Herb was a master of language, but known to be verbose. During a note session at a rehearsal he once answered an actor's demand for clarity by exclaiming,
"How the *#@! do I know what I mean until I hear what I'm saying?!"
~ OMK
Also BTW, Wilbur ~
The reason I thought of the Mahler song in connection w/ Owen's poem is that it reverses the usual role expectations.
It's a duet in which a peasant girl, apparently in estrus, comes on to a fellow who is ultra prim & proper--and rejects every offer she makes.
~ OMK
Sandy, I re-read and now agree. Quite often it's the guy who's naive. The *bench" threw me. And...
A lot went on at King* John's banquet but this is a brief synopsis.

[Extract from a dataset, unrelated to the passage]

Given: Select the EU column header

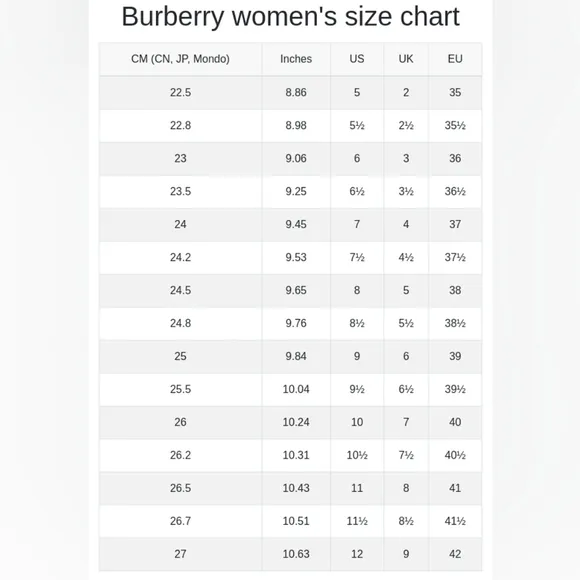Looking at the screenshot, I should [x=455, y=59].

Athelstane and Cedric were naive enough to attend
the final banquet where royalty were prone to condescend
To those of the Saxon lower house. Athelstane was content
To fatten on Norman victuals but Cedric just had to vent
His rage at supercilious banter: "We may not be coached
In the fine arts of Norman dining and formal dress
But it was Saxon might that prevailed in this days press.
Come, Athelstane, I've enough of the stench of this place
They may hold power but we must never lose pride of race."
Fitzhurse, John's right hand man, had lost control of the show.
"The Prince has done it again turned all my plans into a fiasco."
WC
I'm enjoying the progress of the story, Wilbur, and it occurs to me that it could keep going and entertaining us for months.
I imagined the erect words as from the male, and the curvy ones from the naive female, but I see, after your discussion, that horny vs. clueless doesn't really need to be gendered. Makes me glad I resisted the urge to prefix the lines with He: & She: !
The bench makes a difference--how?
Because only the man would want to get "more relaxed"?
C'mon, Wilbur, set me straight. It can't be something as stereotyped as that.
~ OMK
Thanks for weighing in, Owen.
Artists and authors are often delighted to discover what they've wrought --after it's set free in the world.